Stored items
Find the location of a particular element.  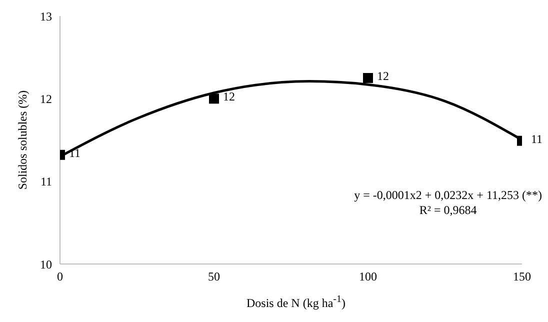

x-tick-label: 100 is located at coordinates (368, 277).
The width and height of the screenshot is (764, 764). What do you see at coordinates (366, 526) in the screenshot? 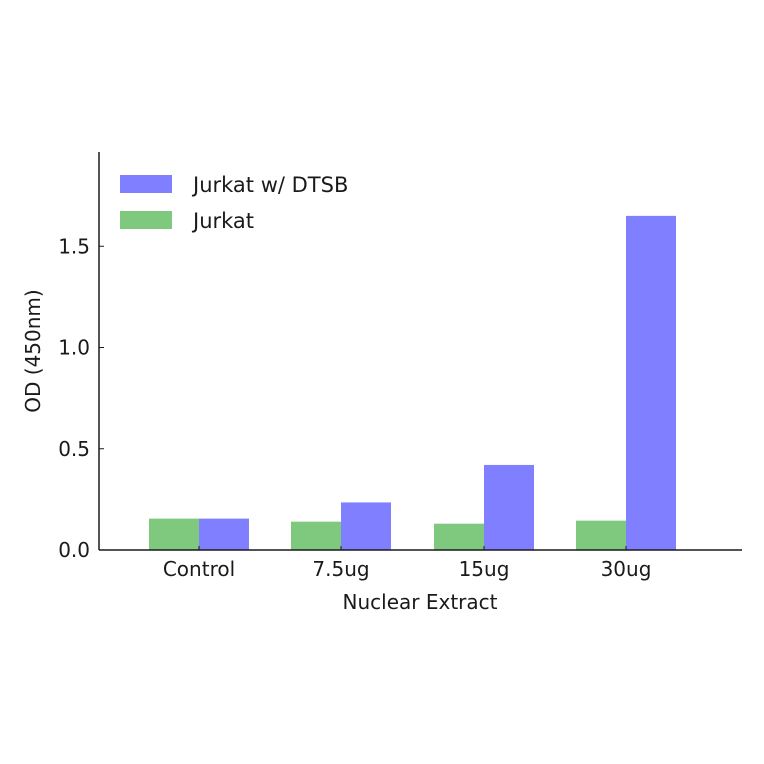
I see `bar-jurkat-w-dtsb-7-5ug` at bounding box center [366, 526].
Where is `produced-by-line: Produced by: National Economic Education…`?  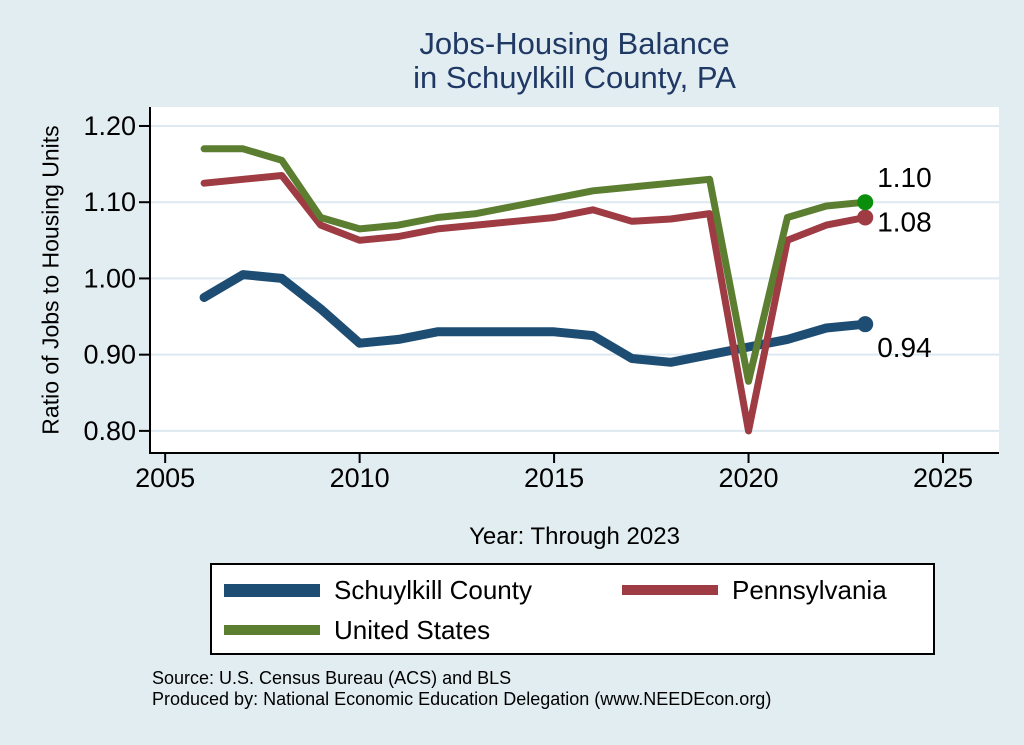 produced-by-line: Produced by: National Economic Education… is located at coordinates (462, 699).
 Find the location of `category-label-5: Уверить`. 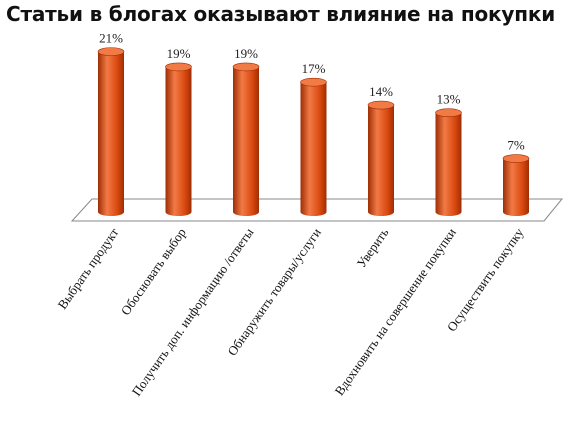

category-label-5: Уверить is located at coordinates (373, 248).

What needs to be done>
Rewrite the listing from the line that has "The width and" through the line that has "center [366, 526].", changing "screenshot" to "image" and keeping everything else the same. Omit the pictures.

Response area>
The width and height of the image is (764, 764). What do you see at coordinates (366, 526) in the image? 
I see `bar-jurkat-w-dtsb-7-5ug` at bounding box center [366, 526].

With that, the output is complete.